**GIVEN INSTRUCTION**
Copy these items exactly as they appear, every one of them.

___

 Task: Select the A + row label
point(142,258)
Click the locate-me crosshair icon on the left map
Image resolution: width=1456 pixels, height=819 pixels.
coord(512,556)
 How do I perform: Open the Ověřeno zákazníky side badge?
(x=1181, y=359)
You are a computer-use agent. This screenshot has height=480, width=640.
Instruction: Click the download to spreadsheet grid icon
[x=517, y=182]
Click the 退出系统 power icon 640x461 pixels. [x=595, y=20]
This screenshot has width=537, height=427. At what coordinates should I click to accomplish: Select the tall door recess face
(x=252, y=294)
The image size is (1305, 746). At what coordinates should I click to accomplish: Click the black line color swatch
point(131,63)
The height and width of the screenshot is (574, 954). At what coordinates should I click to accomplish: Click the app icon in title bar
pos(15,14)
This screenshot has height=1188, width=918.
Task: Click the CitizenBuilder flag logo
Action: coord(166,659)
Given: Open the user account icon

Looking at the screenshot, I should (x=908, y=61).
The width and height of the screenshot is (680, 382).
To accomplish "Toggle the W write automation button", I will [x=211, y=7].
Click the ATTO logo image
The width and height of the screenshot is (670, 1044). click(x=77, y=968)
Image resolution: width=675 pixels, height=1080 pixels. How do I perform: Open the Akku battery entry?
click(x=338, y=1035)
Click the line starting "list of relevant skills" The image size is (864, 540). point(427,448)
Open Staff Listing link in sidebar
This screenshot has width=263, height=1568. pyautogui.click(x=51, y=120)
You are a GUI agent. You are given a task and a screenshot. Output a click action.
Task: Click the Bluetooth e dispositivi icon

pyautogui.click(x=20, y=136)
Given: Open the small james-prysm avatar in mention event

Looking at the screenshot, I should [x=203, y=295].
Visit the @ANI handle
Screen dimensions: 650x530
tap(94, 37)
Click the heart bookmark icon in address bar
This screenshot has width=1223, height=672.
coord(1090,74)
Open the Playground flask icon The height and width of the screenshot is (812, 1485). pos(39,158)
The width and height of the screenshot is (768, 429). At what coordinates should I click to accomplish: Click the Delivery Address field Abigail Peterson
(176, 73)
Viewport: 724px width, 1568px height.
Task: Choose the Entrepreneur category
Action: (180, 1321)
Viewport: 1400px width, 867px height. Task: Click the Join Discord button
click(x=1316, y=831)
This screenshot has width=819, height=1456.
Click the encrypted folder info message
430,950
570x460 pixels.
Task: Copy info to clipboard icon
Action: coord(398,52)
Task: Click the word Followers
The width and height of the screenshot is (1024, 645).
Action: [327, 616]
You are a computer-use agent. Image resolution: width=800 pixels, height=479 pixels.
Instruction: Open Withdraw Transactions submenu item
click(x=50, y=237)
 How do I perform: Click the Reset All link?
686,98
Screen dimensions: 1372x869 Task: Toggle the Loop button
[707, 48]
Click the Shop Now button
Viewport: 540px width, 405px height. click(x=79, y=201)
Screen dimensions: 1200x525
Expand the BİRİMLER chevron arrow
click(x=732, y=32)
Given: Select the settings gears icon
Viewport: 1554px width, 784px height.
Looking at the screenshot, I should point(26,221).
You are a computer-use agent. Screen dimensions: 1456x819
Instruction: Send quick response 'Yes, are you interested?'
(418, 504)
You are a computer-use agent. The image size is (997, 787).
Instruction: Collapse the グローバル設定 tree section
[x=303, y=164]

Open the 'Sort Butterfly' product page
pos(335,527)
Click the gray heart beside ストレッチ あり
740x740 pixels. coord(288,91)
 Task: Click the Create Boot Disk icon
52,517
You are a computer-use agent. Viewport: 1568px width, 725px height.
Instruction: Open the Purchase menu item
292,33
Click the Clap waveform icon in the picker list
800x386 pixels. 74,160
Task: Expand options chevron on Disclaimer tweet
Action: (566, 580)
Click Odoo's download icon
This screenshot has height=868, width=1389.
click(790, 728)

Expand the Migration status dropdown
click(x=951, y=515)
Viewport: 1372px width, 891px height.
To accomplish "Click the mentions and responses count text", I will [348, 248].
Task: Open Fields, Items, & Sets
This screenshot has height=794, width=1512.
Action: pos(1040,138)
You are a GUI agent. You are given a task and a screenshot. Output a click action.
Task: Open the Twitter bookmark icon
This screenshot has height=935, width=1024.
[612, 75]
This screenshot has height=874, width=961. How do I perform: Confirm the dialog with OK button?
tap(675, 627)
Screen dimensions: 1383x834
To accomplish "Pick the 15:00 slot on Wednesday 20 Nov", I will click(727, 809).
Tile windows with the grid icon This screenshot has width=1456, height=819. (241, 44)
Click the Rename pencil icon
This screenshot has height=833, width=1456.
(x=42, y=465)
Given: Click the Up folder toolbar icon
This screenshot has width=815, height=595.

___

**THE ANSWER**
 Task: Select the A + row label
point(142,258)
Click the locate-me crosshair icon on the left map
Image resolution: width=1456 pixels, height=819 pixels.
coord(512,556)
 How do I perform: Open the Ověřeno zákazníky side badge?
(x=1181, y=359)
You are a computer-use agent. This screenshot has height=480, width=640.
Instruction: Click the download to spreadsheet grid icon
[x=517, y=182]
Click the 退出系统 power icon 640x461 pixels. [x=595, y=20]
This screenshot has width=537, height=427. At what coordinates should I click to accomplish: Select the tall door recess face
(x=252, y=294)
The image size is (1305, 746). At what coordinates should I click to accomplish: Click the black line color swatch
point(131,63)
The height and width of the screenshot is (574, 954). At what coordinates should I click to accomplish: Click the app icon in title bar
pos(15,14)
This screenshot has height=1188, width=918.
Task: Click the CitizenBuilder flag logo
Action: coord(166,659)
Given: Open the user account icon

Looking at the screenshot, I should (x=908, y=61).
The width and height of the screenshot is (680, 382).
To accomplish "Toggle the W write automation button", I will [x=211, y=7].
Click the ATTO logo image
The width and height of the screenshot is (670, 1044). click(x=77, y=968)
Image resolution: width=675 pixels, height=1080 pixels. How do I perform: Open the Akku battery entry?
click(x=338, y=1035)
Click the line starting "list of relevant skills" The image size is (864, 540). point(427,448)
Open Staff Listing link in sidebar
This screenshot has width=263, height=1568. pyautogui.click(x=51, y=120)
You are a GUI agent. You are given a task and a screenshot. Output a click action.
Task: Click the Bluetooth e dispositivi icon

pyautogui.click(x=20, y=136)
Given: Open the small james-prysm avatar in mention event

Looking at the screenshot, I should [x=203, y=295].
Visit the @ANI handle
Screen dimensions: 650x530
tap(94, 37)
Click the heart bookmark icon in address bar
This screenshot has width=1223, height=672.
coord(1090,74)
Open the Playground flask icon The height and width of the screenshot is (812, 1485). pos(39,158)
The width and height of the screenshot is (768, 429). At what coordinates should I click to accomplish: Click the Delivery Address field Abigail Peterson
(176, 73)
Viewport: 724px width, 1568px height.
Task: Choose the Entrepreneur category
Action: (180, 1321)
Viewport: 1400px width, 867px height. Task: Click the Join Discord button
click(x=1316, y=831)
This screenshot has width=819, height=1456.
Click the encrypted folder info message
430,950
570x460 pixels.
Task: Copy info to clipboard icon
Action: coord(398,52)
Task: Click the word Followers
The width and height of the screenshot is (1024, 645).
Action: [327, 616]
You are a computer-use agent. Image resolution: width=800 pixels, height=479 pixels.
Instruction: Open Withdraw Transactions submenu item
click(x=50, y=237)
 How do I perform: Click the Reset All link?
686,98
Screen dimensions: 1372x869 Task: Toggle the Loop button
[707, 48]
Click the Shop Now button
Viewport: 540px width, 405px height. click(x=79, y=201)
Screen dimensions: 1200x525
Expand the BİRİMLER chevron arrow
click(x=732, y=32)
Given: Select the settings gears icon
Viewport: 1554px width, 784px height.
Looking at the screenshot, I should point(26,221).
You are a computer-use agent. Screen dimensions: 1456x819
Instruction: Send quick response 'Yes, are you interested?'
(418, 504)
You are a computer-use agent. The image size is (997, 787).
Instruction: Collapse the グローバル設定 tree section
[x=303, y=164]

Open the 'Sort Butterfly' product page
pos(335,527)
Click the gray heart beside ストレッチ あり
740x740 pixels. coord(288,91)
 Task: Click the Create Boot Disk icon
52,517
You are a computer-use agent. Viewport: 1568px width, 725px height.
Instruction: Open the Purchase menu item
292,33
Click the Clap waveform icon in the picker list
800x386 pixels. 74,160
Task: Expand options chevron on Disclaimer tweet
Action: (566, 580)
Click Odoo's download icon
This screenshot has height=868, width=1389.
click(790, 728)

Expand the Migration status dropdown
click(x=951, y=515)
Viewport: 1372px width, 891px height.
To accomplish "Click the mentions and responses count text", I will [348, 248].
Task: Open Fields, Items, & Sets
This screenshot has height=794, width=1512.
Action: pos(1040,138)
You are a GUI agent. You are given a task and a screenshot. Output a click action.
Task: Open the Twitter bookmark icon
This screenshot has height=935, width=1024.
[612, 75]
This screenshot has height=874, width=961. How do I perform: Confirm the dialog with OK button?
tap(675, 627)
Screen dimensions: 1383x834
To accomplish "Pick the 15:00 slot on Wednesday 20 Nov", I will click(727, 809).
Tile windows with the grid icon This screenshot has width=1456, height=819. (241, 44)
Click the Rename pencil icon
This screenshot has height=833, width=1456.
(x=42, y=465)
Given: Click the Up folder toolbar icon
This screenshot has width=815, height=595.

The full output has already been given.